What you are asked to do
Print, from the listing below, the lines starting at the line containing "Expand the 'Nhóm muốn mời' group dropdown" and ending at the line containing "Task: Click the E-mails envelope icon", exactly as they stand, and print nothing else.

Input data
************
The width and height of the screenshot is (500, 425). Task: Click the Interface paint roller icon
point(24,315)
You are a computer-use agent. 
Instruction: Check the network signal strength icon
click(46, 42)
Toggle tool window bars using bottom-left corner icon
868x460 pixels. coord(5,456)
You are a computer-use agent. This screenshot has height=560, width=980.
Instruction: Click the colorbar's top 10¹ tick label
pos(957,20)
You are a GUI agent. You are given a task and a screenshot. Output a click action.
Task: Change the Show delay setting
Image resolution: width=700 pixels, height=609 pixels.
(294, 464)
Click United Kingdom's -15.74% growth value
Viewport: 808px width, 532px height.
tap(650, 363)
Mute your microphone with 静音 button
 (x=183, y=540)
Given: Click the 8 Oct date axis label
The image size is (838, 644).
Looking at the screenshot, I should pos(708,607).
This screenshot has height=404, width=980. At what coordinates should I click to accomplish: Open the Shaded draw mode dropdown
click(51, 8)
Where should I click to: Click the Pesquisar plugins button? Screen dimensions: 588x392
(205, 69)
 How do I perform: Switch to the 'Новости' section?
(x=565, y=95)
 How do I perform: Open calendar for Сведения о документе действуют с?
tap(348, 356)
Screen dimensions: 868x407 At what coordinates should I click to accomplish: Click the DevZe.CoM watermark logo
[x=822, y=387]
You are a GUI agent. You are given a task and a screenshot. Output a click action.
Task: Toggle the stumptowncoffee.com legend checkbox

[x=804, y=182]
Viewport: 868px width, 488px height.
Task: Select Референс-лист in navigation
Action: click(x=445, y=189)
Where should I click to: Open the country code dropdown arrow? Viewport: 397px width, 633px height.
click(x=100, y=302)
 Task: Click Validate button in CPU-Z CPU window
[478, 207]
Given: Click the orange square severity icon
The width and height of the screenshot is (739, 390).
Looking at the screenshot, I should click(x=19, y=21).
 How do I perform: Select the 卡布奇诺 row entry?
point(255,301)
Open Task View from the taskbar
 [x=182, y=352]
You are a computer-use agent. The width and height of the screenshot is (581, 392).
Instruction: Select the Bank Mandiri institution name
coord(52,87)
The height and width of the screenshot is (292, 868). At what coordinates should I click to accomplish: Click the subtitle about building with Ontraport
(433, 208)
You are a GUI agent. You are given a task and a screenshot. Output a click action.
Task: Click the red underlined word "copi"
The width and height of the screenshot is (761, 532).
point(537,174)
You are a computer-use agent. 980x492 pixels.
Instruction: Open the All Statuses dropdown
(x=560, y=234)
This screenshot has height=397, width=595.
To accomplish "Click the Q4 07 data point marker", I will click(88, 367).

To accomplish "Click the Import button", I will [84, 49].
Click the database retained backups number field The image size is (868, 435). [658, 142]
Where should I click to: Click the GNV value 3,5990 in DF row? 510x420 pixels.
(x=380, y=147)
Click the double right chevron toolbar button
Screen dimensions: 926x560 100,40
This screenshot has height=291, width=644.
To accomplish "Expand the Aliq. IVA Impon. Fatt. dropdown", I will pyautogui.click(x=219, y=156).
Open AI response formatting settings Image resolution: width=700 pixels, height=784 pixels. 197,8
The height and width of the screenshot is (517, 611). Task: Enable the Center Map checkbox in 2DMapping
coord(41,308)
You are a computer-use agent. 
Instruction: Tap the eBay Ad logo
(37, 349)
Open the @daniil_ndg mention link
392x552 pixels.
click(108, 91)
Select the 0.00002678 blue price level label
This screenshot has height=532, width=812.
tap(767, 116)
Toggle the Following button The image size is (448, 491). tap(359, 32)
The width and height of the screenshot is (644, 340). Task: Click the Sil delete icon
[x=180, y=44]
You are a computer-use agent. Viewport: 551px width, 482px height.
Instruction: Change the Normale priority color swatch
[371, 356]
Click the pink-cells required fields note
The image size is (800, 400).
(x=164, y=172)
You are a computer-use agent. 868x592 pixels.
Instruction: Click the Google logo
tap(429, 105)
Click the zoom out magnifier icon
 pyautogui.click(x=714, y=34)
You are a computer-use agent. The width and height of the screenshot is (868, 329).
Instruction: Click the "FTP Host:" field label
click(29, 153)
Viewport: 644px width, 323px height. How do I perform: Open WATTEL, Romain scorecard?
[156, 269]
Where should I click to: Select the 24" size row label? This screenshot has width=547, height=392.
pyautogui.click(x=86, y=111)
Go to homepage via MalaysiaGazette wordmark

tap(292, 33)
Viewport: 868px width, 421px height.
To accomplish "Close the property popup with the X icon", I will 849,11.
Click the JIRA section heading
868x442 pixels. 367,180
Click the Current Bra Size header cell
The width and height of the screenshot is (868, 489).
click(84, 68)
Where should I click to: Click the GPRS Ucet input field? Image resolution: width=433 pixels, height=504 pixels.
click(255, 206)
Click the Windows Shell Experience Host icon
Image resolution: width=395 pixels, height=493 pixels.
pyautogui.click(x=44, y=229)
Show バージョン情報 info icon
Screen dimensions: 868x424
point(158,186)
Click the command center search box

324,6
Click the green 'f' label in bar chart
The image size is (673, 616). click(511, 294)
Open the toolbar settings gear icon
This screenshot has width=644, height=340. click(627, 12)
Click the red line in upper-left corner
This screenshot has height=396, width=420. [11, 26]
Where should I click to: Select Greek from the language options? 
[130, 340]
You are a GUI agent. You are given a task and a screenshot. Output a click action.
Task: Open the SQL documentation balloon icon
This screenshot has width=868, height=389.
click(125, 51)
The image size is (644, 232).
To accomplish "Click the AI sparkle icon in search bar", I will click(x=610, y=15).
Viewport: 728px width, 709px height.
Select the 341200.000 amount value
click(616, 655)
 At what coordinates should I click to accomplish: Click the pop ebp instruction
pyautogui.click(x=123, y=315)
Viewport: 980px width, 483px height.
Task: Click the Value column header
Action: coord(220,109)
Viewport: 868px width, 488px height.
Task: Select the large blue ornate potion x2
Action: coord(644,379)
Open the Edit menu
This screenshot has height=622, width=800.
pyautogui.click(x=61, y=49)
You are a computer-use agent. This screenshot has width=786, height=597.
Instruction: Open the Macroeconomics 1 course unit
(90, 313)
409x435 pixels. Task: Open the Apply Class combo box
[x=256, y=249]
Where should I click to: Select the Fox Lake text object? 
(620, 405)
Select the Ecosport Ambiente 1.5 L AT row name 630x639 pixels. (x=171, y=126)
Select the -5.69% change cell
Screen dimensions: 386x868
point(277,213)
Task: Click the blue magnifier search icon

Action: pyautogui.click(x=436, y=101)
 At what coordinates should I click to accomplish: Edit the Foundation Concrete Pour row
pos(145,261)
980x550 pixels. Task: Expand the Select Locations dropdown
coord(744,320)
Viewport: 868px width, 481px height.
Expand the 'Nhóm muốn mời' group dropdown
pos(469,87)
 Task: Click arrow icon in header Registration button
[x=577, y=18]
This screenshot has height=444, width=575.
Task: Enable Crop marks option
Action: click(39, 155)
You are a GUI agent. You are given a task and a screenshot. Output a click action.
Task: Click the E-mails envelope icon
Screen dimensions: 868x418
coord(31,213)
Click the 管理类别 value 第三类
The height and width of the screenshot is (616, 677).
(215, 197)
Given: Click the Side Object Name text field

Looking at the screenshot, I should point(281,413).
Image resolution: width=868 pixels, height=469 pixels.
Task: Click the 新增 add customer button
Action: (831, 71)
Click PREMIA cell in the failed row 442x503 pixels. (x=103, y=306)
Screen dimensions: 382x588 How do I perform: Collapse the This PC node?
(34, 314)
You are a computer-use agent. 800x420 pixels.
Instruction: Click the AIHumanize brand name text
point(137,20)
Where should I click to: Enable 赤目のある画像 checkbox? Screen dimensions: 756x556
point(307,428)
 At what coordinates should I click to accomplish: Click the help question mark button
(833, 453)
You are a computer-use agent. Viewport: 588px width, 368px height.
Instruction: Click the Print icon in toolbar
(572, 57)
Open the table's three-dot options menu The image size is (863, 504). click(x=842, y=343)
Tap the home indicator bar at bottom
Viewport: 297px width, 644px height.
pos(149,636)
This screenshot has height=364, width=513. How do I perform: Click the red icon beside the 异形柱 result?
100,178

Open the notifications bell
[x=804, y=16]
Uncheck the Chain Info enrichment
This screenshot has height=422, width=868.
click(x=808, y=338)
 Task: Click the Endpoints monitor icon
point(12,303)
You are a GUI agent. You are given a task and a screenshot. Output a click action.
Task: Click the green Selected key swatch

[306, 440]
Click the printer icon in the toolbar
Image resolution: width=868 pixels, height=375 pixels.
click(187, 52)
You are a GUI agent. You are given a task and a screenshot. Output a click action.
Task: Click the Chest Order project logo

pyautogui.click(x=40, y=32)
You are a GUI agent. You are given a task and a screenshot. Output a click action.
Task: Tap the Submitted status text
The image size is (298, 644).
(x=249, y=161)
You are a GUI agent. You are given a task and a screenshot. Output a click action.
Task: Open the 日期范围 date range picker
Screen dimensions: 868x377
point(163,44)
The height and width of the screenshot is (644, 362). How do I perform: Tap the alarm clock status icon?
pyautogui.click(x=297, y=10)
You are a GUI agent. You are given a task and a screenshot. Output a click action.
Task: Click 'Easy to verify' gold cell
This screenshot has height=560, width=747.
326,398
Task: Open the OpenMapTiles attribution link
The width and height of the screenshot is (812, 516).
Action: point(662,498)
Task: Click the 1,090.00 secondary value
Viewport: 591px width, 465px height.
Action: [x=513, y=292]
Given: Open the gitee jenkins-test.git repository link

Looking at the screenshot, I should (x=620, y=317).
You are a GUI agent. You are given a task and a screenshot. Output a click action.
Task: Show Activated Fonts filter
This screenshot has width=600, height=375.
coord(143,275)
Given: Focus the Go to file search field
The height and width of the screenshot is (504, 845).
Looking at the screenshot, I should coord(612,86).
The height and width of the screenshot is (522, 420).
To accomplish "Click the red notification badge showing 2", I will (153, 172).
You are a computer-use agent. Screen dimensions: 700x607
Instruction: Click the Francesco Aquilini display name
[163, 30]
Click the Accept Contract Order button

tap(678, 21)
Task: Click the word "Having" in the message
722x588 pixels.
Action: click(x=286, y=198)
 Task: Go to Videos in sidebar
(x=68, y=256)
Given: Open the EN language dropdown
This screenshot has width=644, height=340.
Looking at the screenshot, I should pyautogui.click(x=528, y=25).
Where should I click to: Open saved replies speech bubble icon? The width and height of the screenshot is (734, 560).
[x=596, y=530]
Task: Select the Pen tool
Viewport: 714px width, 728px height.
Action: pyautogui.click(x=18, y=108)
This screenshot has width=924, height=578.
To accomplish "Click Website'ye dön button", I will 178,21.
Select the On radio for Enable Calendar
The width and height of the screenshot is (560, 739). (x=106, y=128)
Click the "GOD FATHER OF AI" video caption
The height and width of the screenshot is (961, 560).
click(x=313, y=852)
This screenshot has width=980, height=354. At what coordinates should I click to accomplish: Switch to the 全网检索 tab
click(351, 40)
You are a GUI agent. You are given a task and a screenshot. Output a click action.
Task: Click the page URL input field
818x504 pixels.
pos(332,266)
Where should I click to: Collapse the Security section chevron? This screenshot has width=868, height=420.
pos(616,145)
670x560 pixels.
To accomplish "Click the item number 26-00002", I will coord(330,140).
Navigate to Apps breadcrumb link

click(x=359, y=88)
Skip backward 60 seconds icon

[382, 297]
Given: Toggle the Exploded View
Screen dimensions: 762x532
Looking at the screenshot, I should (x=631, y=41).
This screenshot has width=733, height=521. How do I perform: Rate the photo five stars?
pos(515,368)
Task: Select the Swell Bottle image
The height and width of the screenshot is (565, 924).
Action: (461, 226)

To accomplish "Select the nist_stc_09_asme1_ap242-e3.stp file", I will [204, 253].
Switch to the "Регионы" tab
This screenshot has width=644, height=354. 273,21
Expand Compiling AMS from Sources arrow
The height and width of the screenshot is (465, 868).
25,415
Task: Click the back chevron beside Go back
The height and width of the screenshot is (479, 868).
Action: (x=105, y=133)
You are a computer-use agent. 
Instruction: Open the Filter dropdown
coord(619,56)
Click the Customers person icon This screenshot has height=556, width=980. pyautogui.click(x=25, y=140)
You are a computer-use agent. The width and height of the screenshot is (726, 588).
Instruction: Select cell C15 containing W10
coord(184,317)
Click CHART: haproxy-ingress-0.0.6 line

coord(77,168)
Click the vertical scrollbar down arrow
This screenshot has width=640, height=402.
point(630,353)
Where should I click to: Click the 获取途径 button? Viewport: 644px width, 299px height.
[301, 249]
************
Answer space
Expand the 'Nhóm muốn mời' group dropdown
pos(469,87)
 Task: Click arrow icon in header Registration button
[x=577, y=18]
This screenshot has height=444, width=575.
Task: Enable Crop marks option
Action: click(39, 155)
You are a GUI agent. You are given a task and a screenshot. Output a click action.
Task: Click the E-mails envelope icon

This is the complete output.